The last drug for Alzheimer's was licensed in the UK in the 20th century. Huge improvements have been made in our understanding of the disease. We may be on the verge of new treatments that could have an impact on some of the fundamental brain changes that are thought to lead to dementia. The results of a long-awaited trial of a promising new drug were published in the New England Journal of Medicine. There are some benefits for Alzheimer's sufferers.
Alzheimer's disease is a type of cognitive impairment that affects a person's normal activities. It's the leading cause of death in the UK. The cost to care for people with dementia is more than £25 billion a year. The number of people will increase as they get older. Estimates show that 1.6 million people in the UK will be affected by dementia by the year 2020.
Alzheimer's is the most common cause of dementia and accounts for about two-thirds of cases. The disease is related to the abnormal build up of two proteins in the brain, which are deposited outside nerve cells. Brain cell death and alterations in brain chemistry are thought to be caused by inflammation and the build up of theamyloid in the brain. People experience progressive impairment of their day-to-day memory and other cognitive functions as a result of this. It takes six to seven years after a diagnosis for dependence and death to occur.
Brain scans, spinal fluid examination, and blood tests are some of the methods that can be used to detect the disease. Around 20% of 70 year olds have brain beta-amyloid deposition, which is caused by the build-up of thisProtein, 20 years before symptoms occur. The long, pre-symptomatic period is seen by some scientists as an opportunity to prevent the start of cognitive decline.

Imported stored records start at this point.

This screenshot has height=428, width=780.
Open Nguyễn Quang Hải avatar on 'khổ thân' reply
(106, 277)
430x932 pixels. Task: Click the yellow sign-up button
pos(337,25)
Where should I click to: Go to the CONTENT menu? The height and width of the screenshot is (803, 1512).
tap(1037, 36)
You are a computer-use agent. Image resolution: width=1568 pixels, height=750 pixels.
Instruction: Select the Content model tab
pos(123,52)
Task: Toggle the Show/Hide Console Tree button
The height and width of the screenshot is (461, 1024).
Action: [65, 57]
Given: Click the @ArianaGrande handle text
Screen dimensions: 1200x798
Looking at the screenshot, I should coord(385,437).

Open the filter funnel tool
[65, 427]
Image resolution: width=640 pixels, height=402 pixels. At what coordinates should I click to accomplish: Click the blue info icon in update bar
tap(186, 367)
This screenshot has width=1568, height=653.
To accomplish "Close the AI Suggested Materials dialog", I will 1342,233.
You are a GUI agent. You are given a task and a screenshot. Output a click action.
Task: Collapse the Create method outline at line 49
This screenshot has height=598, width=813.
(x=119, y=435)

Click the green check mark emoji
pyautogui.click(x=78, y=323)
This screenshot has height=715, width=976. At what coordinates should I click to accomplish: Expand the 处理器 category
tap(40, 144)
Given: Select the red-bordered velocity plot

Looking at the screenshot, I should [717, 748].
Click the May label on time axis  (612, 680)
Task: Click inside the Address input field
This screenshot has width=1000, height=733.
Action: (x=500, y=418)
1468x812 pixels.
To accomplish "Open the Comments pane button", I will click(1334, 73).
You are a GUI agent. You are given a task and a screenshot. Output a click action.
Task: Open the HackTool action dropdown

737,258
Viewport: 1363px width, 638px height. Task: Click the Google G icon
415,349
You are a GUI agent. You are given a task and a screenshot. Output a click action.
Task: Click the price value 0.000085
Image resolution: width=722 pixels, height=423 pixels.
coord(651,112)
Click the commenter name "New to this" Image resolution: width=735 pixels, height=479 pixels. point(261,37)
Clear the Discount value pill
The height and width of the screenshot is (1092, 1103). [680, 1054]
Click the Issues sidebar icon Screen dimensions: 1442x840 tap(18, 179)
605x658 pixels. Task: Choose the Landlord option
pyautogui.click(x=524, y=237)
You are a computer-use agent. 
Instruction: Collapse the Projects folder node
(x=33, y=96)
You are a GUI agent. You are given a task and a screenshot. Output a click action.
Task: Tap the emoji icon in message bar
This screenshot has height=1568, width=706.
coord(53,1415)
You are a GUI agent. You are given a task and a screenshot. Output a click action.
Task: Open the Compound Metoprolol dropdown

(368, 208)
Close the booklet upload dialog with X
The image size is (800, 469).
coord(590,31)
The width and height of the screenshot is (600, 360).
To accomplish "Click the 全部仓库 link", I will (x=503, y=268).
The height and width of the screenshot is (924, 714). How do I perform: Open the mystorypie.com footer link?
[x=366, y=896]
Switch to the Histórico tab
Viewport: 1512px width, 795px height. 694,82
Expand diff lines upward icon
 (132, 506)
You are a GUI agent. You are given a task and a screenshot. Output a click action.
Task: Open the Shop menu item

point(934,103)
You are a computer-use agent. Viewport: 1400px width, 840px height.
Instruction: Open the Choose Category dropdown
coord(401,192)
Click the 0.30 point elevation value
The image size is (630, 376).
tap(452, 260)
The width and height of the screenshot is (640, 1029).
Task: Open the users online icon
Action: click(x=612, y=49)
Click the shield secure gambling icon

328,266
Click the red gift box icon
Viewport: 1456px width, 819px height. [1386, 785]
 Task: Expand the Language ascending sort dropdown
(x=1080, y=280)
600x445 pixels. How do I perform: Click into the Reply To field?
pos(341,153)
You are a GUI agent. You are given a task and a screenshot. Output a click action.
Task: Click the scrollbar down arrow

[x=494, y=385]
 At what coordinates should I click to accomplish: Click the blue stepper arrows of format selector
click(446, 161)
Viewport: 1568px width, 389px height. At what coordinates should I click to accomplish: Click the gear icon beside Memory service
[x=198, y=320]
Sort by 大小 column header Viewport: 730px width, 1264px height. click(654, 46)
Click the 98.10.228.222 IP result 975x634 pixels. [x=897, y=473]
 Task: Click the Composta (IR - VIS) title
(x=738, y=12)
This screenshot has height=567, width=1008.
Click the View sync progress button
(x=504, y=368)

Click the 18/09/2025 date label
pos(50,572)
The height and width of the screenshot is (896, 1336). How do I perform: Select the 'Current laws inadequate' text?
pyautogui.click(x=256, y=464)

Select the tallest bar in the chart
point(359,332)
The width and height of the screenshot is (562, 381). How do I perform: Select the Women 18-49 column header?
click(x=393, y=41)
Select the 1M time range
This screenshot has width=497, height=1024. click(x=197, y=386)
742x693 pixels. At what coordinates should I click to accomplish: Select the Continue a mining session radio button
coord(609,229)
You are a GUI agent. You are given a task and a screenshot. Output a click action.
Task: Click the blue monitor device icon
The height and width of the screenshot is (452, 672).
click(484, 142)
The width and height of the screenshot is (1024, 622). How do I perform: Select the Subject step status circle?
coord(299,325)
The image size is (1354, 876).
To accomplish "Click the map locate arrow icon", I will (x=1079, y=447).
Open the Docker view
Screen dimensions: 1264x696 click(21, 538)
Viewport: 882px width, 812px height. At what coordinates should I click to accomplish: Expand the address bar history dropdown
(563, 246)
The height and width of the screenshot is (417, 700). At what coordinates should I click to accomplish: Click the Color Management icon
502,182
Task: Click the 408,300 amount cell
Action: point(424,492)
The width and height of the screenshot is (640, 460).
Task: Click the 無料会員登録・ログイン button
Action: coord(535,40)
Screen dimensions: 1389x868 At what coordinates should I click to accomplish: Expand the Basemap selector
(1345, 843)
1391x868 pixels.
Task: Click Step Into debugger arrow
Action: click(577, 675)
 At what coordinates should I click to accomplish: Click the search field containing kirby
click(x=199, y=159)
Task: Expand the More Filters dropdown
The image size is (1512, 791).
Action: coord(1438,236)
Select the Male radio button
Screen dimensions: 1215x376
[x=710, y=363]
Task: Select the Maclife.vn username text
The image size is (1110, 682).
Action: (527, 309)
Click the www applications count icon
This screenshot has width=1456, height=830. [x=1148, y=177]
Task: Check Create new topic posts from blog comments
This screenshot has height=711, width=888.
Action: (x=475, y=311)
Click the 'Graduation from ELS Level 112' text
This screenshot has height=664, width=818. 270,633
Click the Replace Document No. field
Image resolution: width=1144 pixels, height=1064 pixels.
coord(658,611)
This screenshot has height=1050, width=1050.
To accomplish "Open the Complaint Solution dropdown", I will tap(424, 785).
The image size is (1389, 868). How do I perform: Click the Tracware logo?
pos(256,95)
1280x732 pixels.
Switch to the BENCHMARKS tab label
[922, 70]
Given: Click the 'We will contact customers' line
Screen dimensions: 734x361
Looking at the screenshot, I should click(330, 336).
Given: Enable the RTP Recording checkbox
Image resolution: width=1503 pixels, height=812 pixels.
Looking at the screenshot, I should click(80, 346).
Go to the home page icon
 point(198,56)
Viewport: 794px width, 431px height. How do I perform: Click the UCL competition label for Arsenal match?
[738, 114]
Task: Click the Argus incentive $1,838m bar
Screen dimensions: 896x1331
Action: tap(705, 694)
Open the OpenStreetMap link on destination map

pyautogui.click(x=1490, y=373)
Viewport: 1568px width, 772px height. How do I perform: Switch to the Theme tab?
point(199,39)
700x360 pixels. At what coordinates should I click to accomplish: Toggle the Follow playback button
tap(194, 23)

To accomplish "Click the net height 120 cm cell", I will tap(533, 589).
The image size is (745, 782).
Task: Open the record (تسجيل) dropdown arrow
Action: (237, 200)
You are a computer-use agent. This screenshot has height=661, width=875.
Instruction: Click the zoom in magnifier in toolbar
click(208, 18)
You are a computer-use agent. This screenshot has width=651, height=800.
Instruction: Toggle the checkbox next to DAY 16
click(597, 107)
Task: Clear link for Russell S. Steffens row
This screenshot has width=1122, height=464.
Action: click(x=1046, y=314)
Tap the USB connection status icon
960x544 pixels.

A key target for drug development is believed to be the role that theamyloid plays in Alzheimer's. In 1999, a paper in the journal Nature reported that a vaccine could be used to remove Alzheimer's disease from mice. Similar approaches have been tried in humans. These attempts have been hampered by depressing failures. Multiple drugs failed to show clinical effects and were complicated by side effects. One drug, aducanumab, was controversially licensed in the US last year, although questions remain over whether the drug affects cognitive abilities, and it hasn't been licensed in Europe.
In patients with early Alzheimer's disease, lecanemab slowed cognitive decline by 27% over 18 months. While the trial duration was too short to know for certain, changes in other disease markers suggest that removing theamyloid may slow down other pathological processes as well. The approval of the drug in the US and Europe is expected before the end of the year. Eli Lilly's donanemab is expected to be the next drug to be tested.
Drugs that have an impact on key biological processes and produce at least some beneficial effects on cognitive function is a remarkable achievement. If we could identify and treat individuals who might benefit before symptoms start, Alzheimer's could be treated and even prevented. There are important things to keep in mind. There is debate about whether the effects of lecanemab will have a benefit for patients.
Longer-term followup is important if the drug slows the disease process. Benefits need to be balanced against risk. Almost a quarter of patients who were treated with lecanemab had some mild changes on their magnetic resonance images. There were no excess deaths reported when lecanemab was used with blood thinners or clot- busting treatments.
The National Health Service or most other healthcare systems are not prepared to deliver these drugs. The wider National Health Service doesn't have the infrastructure or staff to diagnose potentially eligible patients. The National Health Service doesn't routinely offerPET scans that can detectamyloid Many clinics don't have the ability to deliver the drug or perform multiple safety scans. It is not certain that a drug will meet the Nice evaluation of cost-effectiveness.
This is the road we have been on before. When their benefits became clear, stroke services were transformed into emergency "clot- busting" therapies. Patients with cancer are already diagnosed with the disease. Many of the immunotherapies that need intensive monitoring for potentially dangerous side-effects are used in the National Health Service.
If lecanemab is licensed in the UK it will be a major breakthrough. Cancer and cardiovascular disease get more funding than dementia. No single drug will be a panacea. Multiple different treatment approaches will likely be needed for cancer, HIV and heart disease. Three-quarters of the drugs in more than 170 ongoing trials in Alzheimer's worldwide are targeting other aspects of the disease.
When new treatments become available, we need to prepare for a time when the pressures on the health service are not as great. We need to provide better care for our patients now and prepare them for the future. With an Alzheimer's epidemic looming, we cannot ignore this challenge.